::: INPUT DATA :::
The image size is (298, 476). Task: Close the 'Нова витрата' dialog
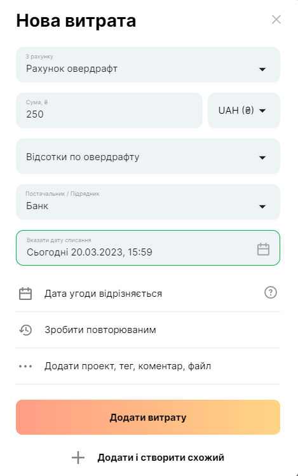pos(276,20)
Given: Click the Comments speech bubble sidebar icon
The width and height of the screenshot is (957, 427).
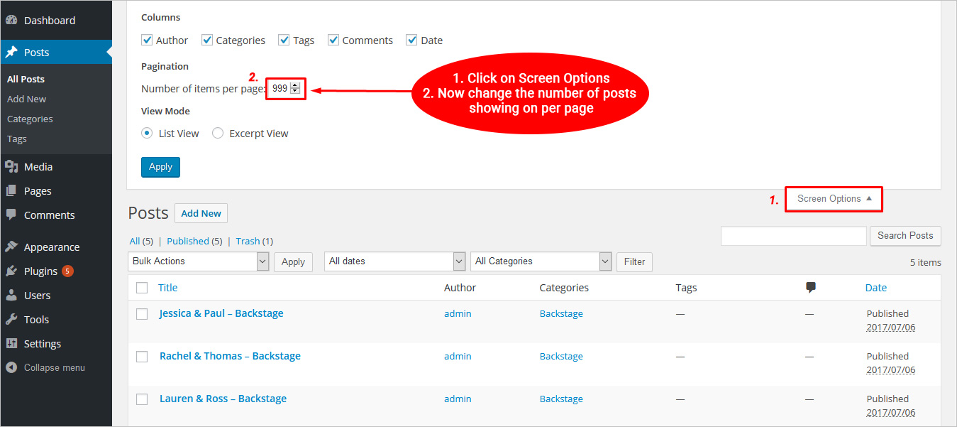Looking at the screenshot, I should 11,215.
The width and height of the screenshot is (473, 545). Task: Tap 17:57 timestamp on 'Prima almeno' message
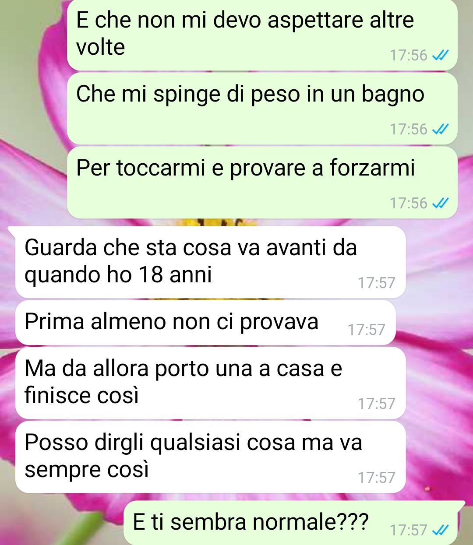coord(367,330)
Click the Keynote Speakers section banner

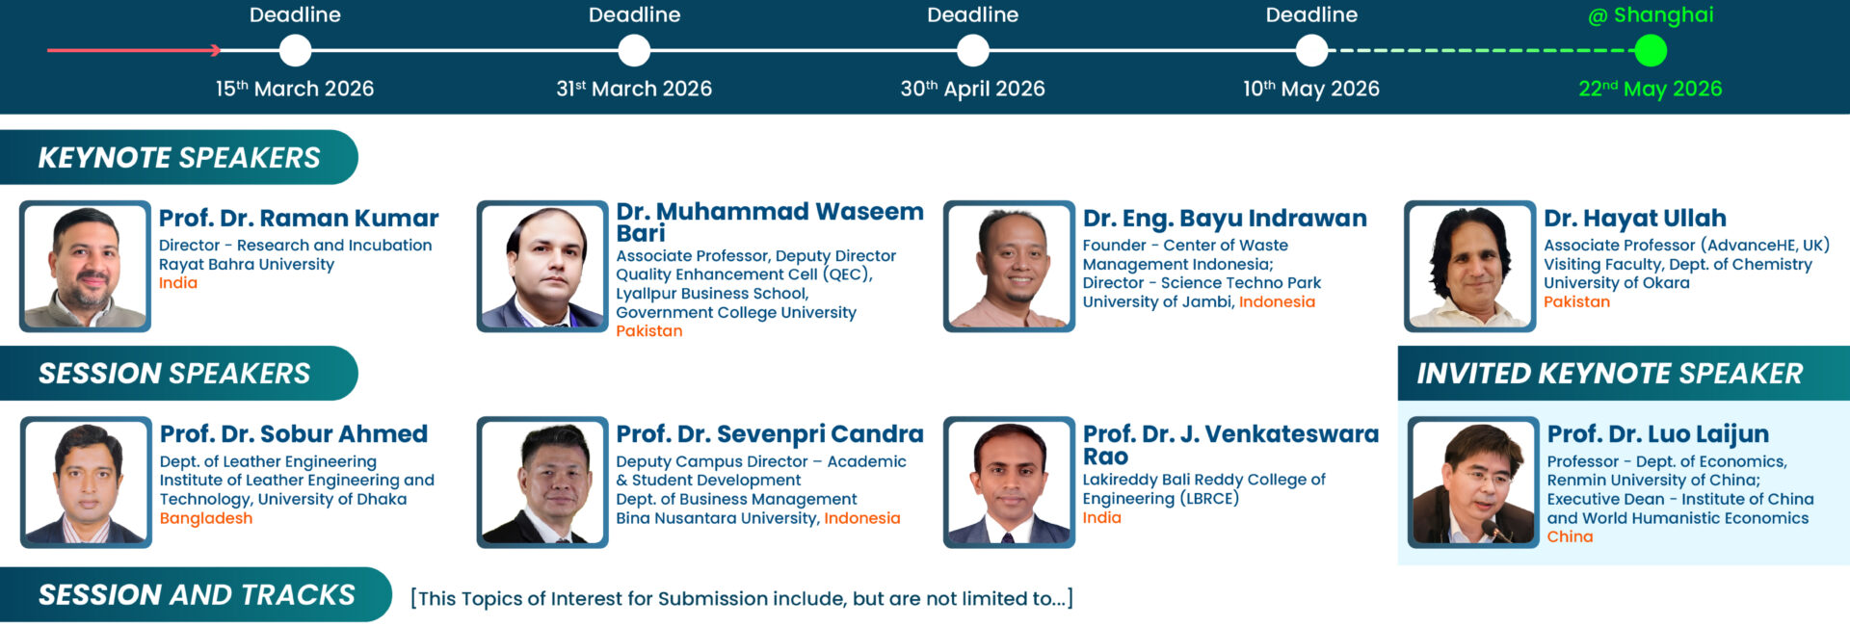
:::
WHAT THIS TASK INVOLVES → Find the lines above holding the word "Click" and show them.

THE COMPLETED TASK →
Given: Click the Comments speech bubble sidebar icon
Click the Keynote Speakers section banner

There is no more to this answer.